Para ela, a população brasileira tem motivos muito mais sérios para ir às ruas, “como o genocídio do povo negro nas periferias”.

No próprio domingo, o rapper Mano Brown, do grupo Racionais MCs, escreveu uma mensagem na rede social Instagram comentando as motivações dos organizadores dos atos. "Todo protesto é válido, mas golpe não!", escreveu.

O rapper Rincon Sapiencia avalia que o debate político nas periferias e tão dinâmico e engajado como em qualquer outra área da cidade. "Não existe uma alienação política nas quebradas, porém, o morador da periferia não se identifica com a manifestação da Paulista.
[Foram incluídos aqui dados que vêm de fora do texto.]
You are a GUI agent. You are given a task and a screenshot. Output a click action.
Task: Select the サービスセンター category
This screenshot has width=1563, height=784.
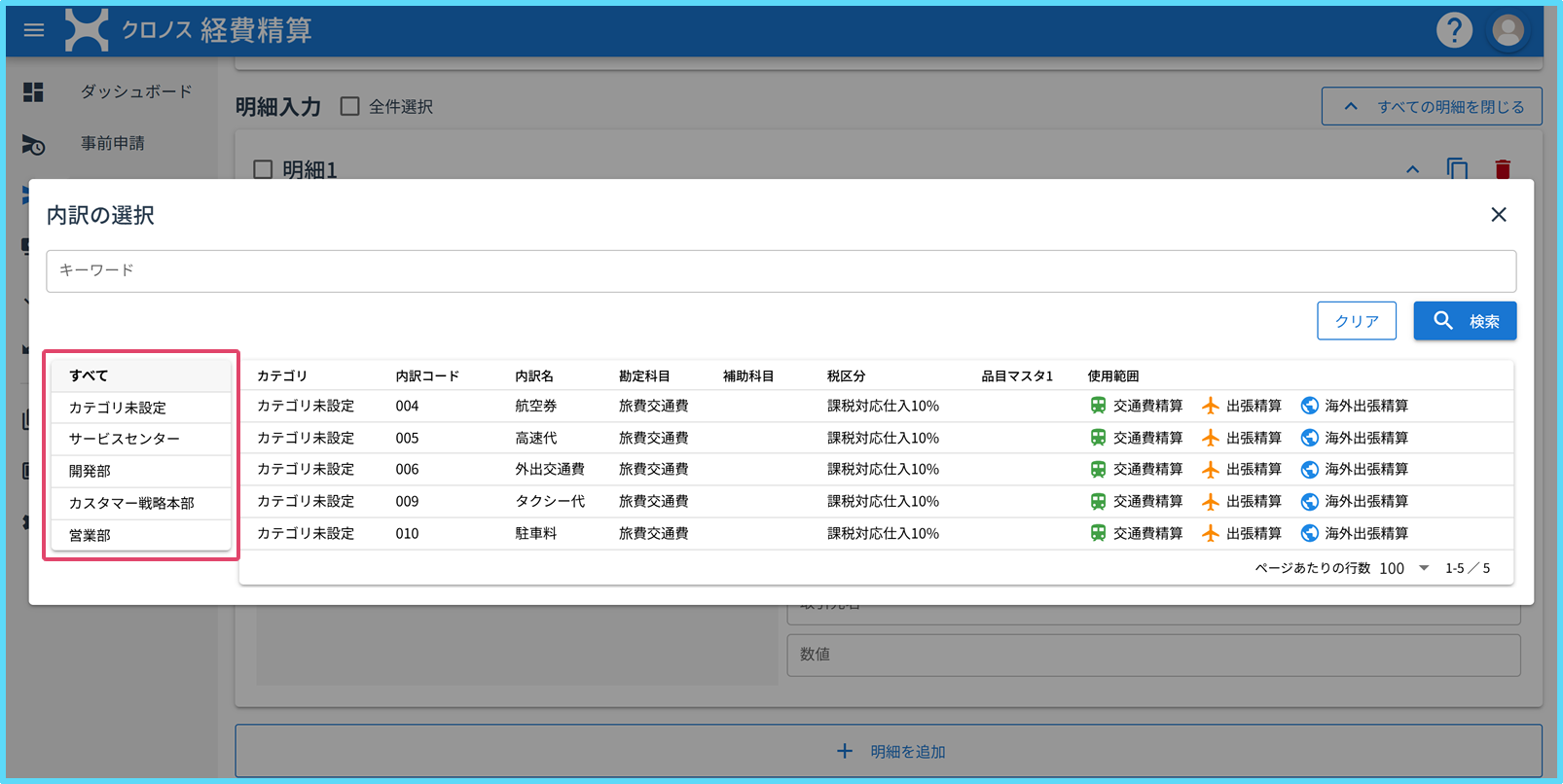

É mais um espetáculo, com as pessoas usando camisa da seleção e cantando o hino. Faltam pautas mais definidas, argumentos e um questionamento mais amplo sobre a corrupção em vários níveis do governo e também na própria sociedade. É seletiva essa indignação", disse. "Quem é da periferia não se sente a vontade fazendo parte disso, principalmente sabendo de todos os problemas que ainda precisam ser resolvidos", disse.

Rincon também critica a forma como as questões políticas são abordadas pelos meios de comunicação, o que também influencia a percepção do morador da periferia. "A televisão defende sempre a posição política mais elitista. O tratamento é desigual para outras opiniões, então o discurso elitistas acaba ganhando espaço. A periferia acompanha política, mas por fontes elitizadas", disse.

Outro lado

A reportagem do R7 entrou em contato com a assessoria dos movimentos MBL (Movimento Brasil Livre) e Vem pra Rua, mas não teve resposta até a publicação desta matéria.